Both retrocognition and the related adjective retrocognitive are the brainchildren of F.W.H. Myers, a 19th century British poet, critic, and essayist who in the final years of his life devoted himself to psychical research, which is the investigation of phenomena that appear to be contrary to physical laws and that suggest the possibility of mental activity existing apart from body.

As retrocognitions are often experiences during an altered state of consciousness in which there is likely to be some level of discoincidence between the extraphysical body and the physical body, one of the most challenging aspects of the phenomenon is knowing how to be sure that you've had a retrocognition; in other words, knowing how to distinguish the real thing from a dream, a fantasy, or a flashback of a moment in your present life that you had forgotten (e.g. a flashback of a film set in an historical period that you saw when you were a young child).
— Sandie Gustus, Less Incomplete: A Guide to Experiencing the Human Condition, 2011

synesthesia 1 : a concomitant sensation; especially : a subjective sensation or image of a sense (as of color) other than the one (as of sound) being stimulated 2 : the condition marked by the experience of such sensations

chromesthesia : synesthesia in which color is perceived in response to stimuli (such as words or numbers) that contain no element of color

People with synesthesia experience things differently. They might, for example, experience a bitter flavor when they see yarn. Chromesthesia (also referred to as chromatism or color hearing) is a particular kind of synesthesia in which one perceives color in response to stimuli, for instance perceiving the color red in response to the number 5. The esthesia in this pair of words is modeled on the second part of anesthesia, a word that traces back to the Greek anaisthēsia, meaning "insensibility," which in turn is from a- ("not") and aisthēsis, meaning "perception."

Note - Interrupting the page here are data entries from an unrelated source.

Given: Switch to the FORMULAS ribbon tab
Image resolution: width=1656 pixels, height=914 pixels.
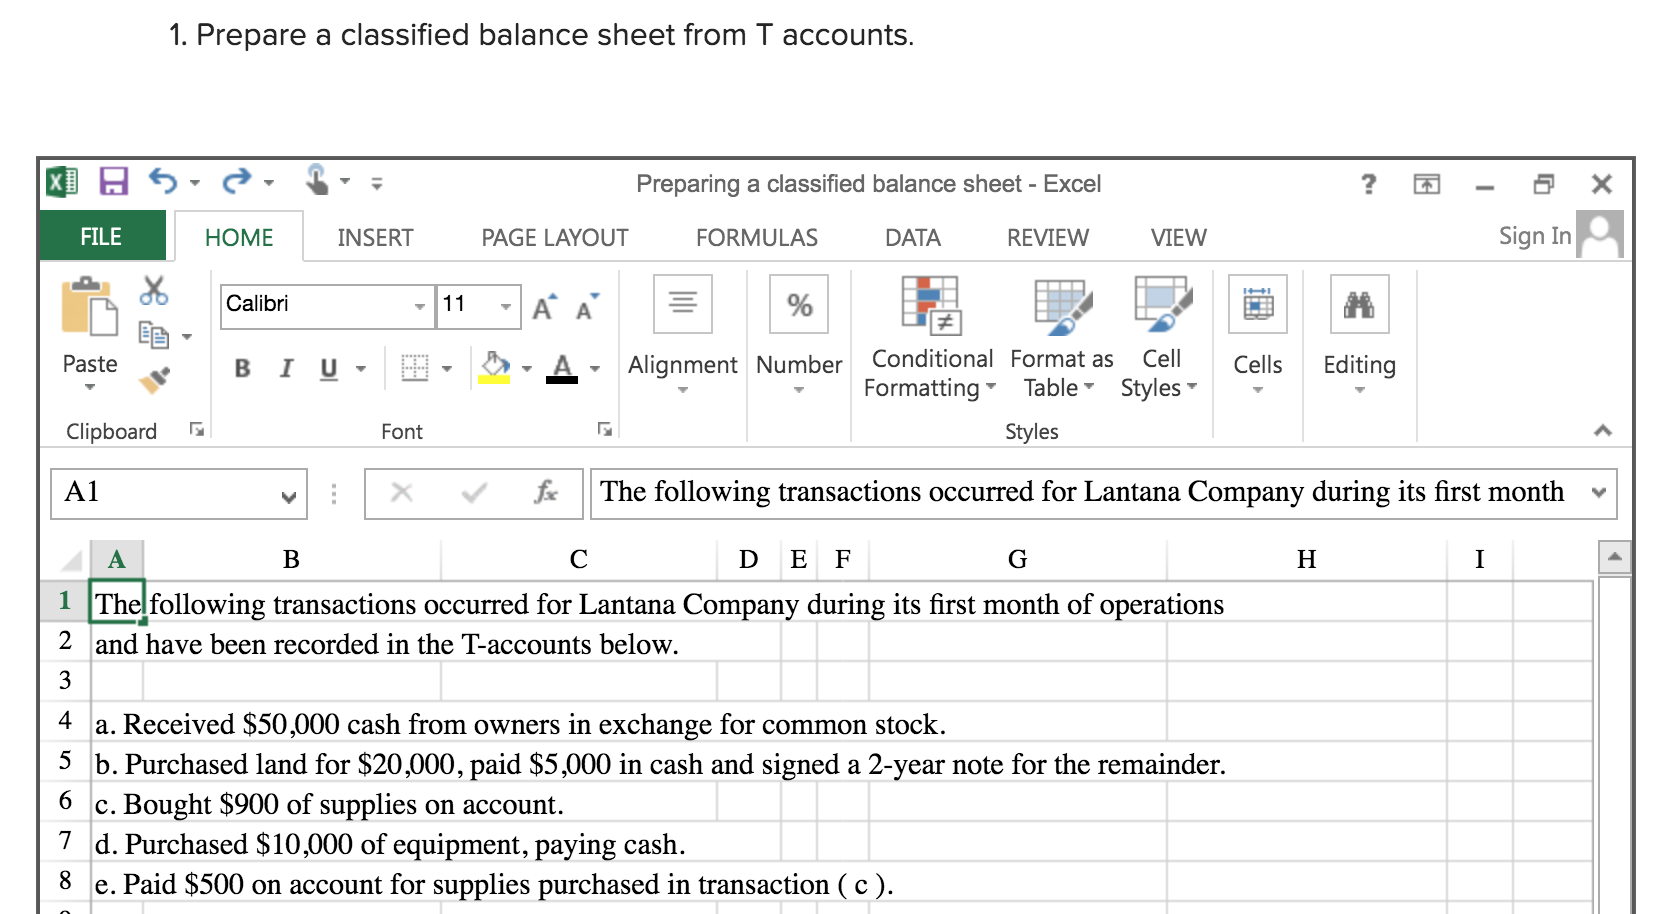Looking at the screenshot, I should [756, 237].
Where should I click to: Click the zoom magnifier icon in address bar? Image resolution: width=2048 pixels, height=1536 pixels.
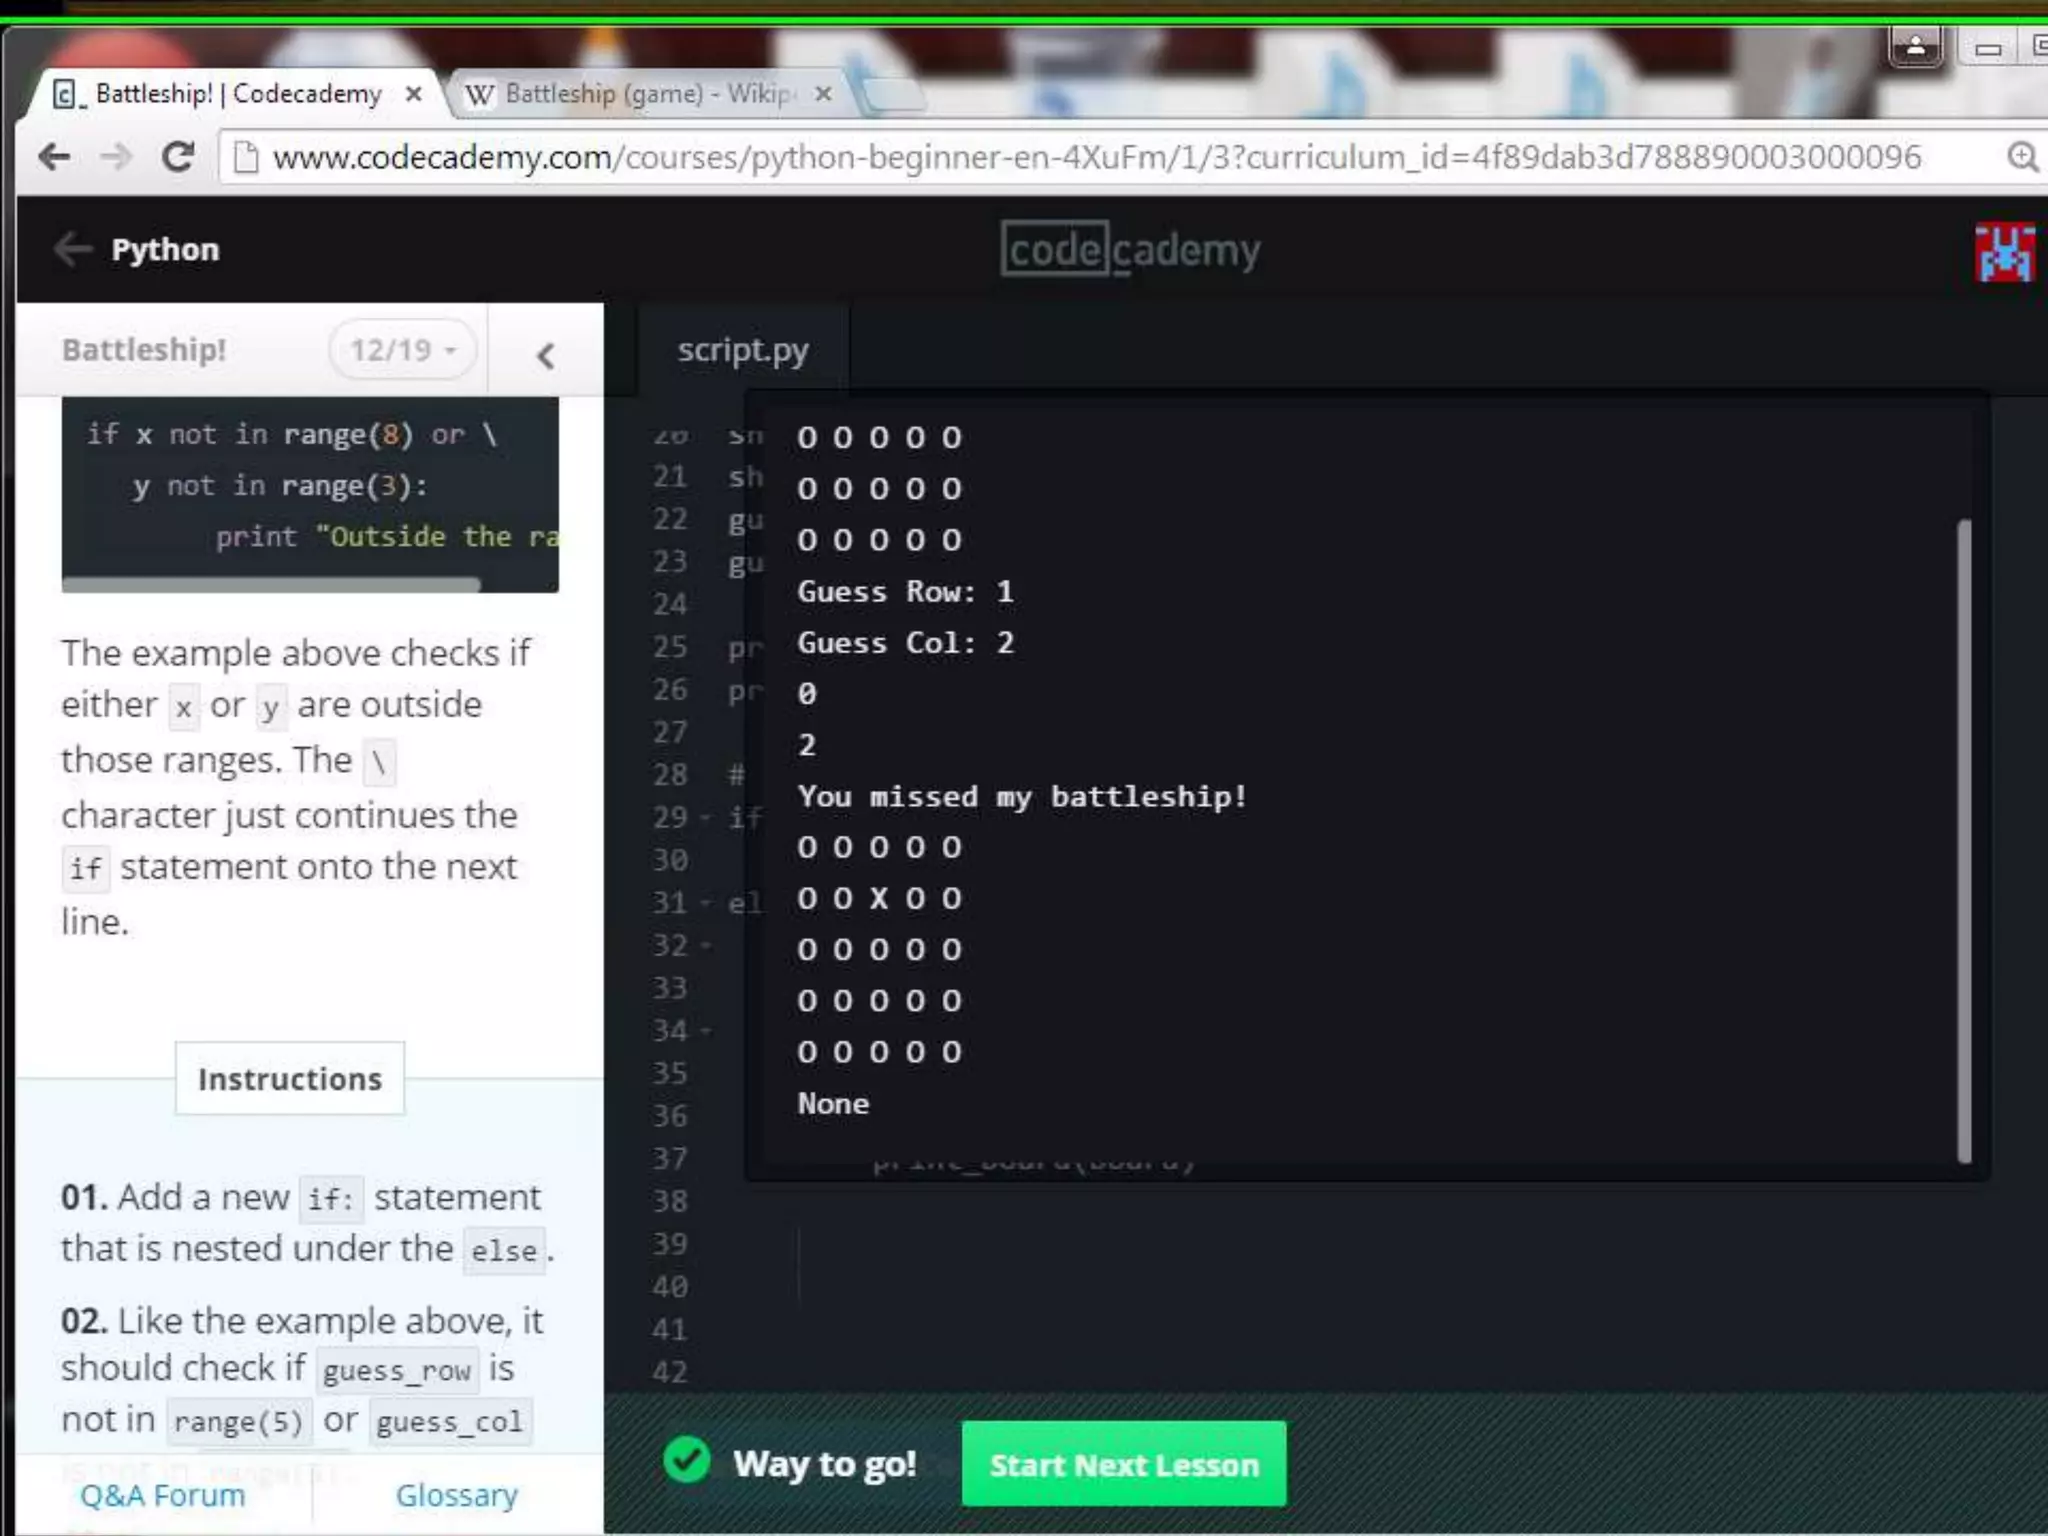tap(2022, 157)
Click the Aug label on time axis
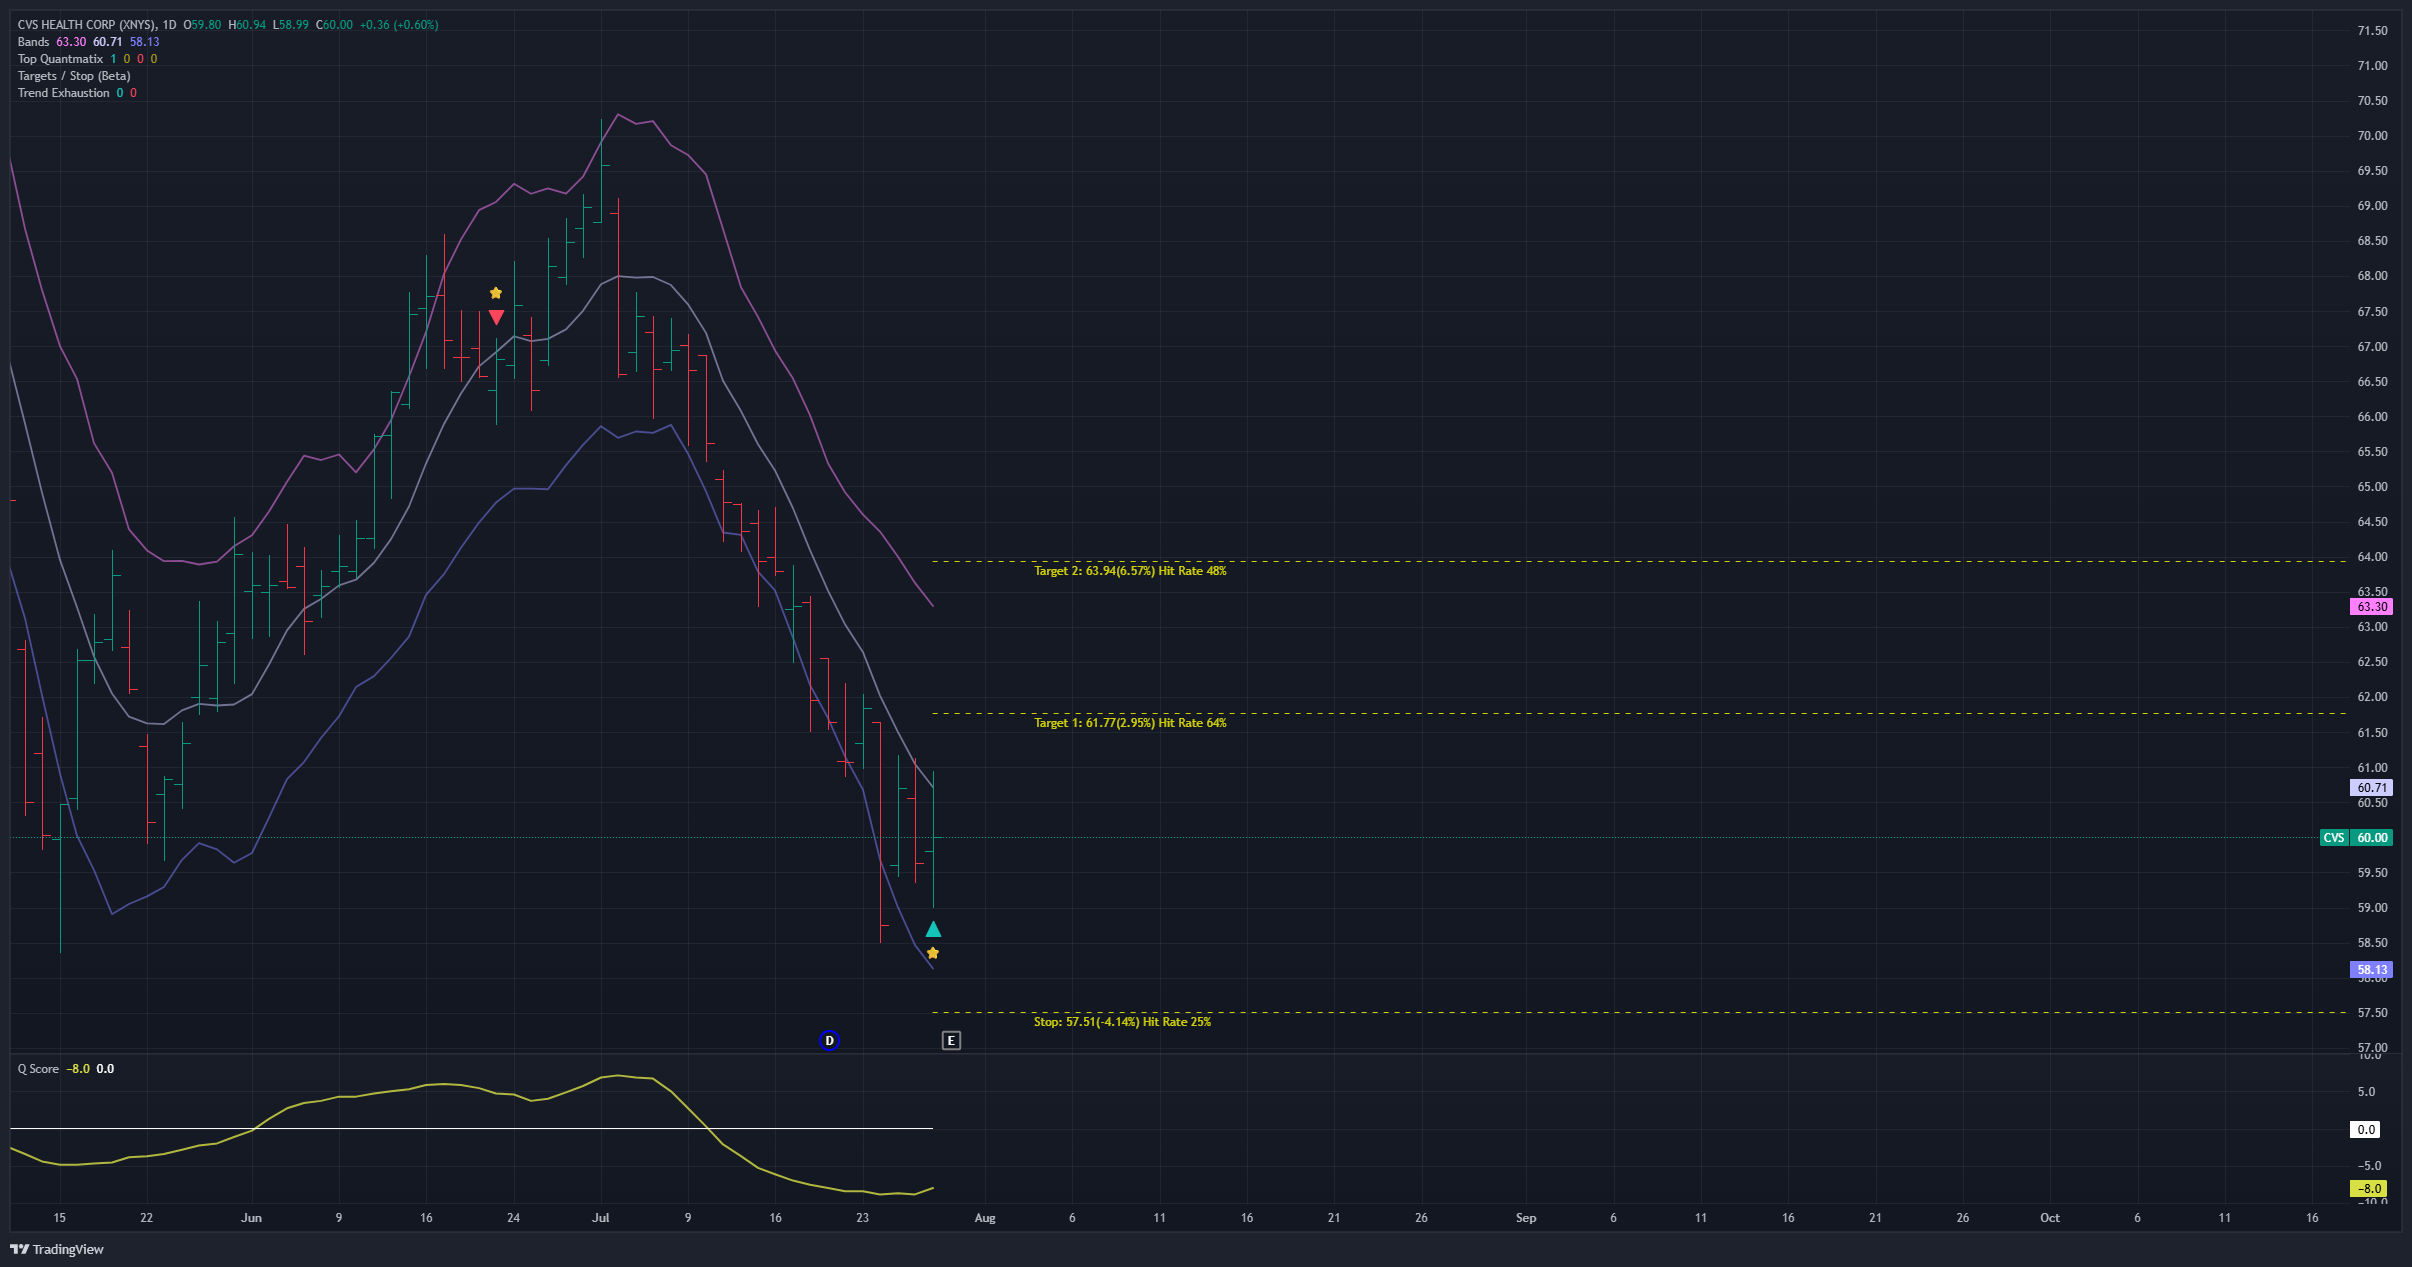This screenshot has width=2412, height=1267. point(985,1218)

Her letter chromesthesia is especially strong, and if a word begins with a "red" letter, for example, its redness may spread to involve the whole word.
— Oliver Sacks, Musicophilia, 2008

Tesla, a pioneer in the field of electricity, could discern the flavor of certain sights; looking at small squares of paper in a dish of liquid would fill his mouth with a horrible taste. And so on. Synesthesia, a recognized phenomenon for the last three hundred years or so, enjoyed a special vogue in the late nineteenth century among spiritualistically inclined artists. Today about one person in two thousand is gifted—or cursed—with sensory crossover….
— Jim Holt, Lingua Franca, September 2001

What is it like to have synesthesia? According to one woman with "color hearing," "It's like a special gift most of the time—almost any music to me is like the opening scenes of Fantasia or a laser-light show. The minus side is that sound is very distracting when I'm trying to work, because I can't 'turn off.' And most piped-in music drives me crazy; it tends to look like grandmotherly dresses—little pattern prints in dull grey."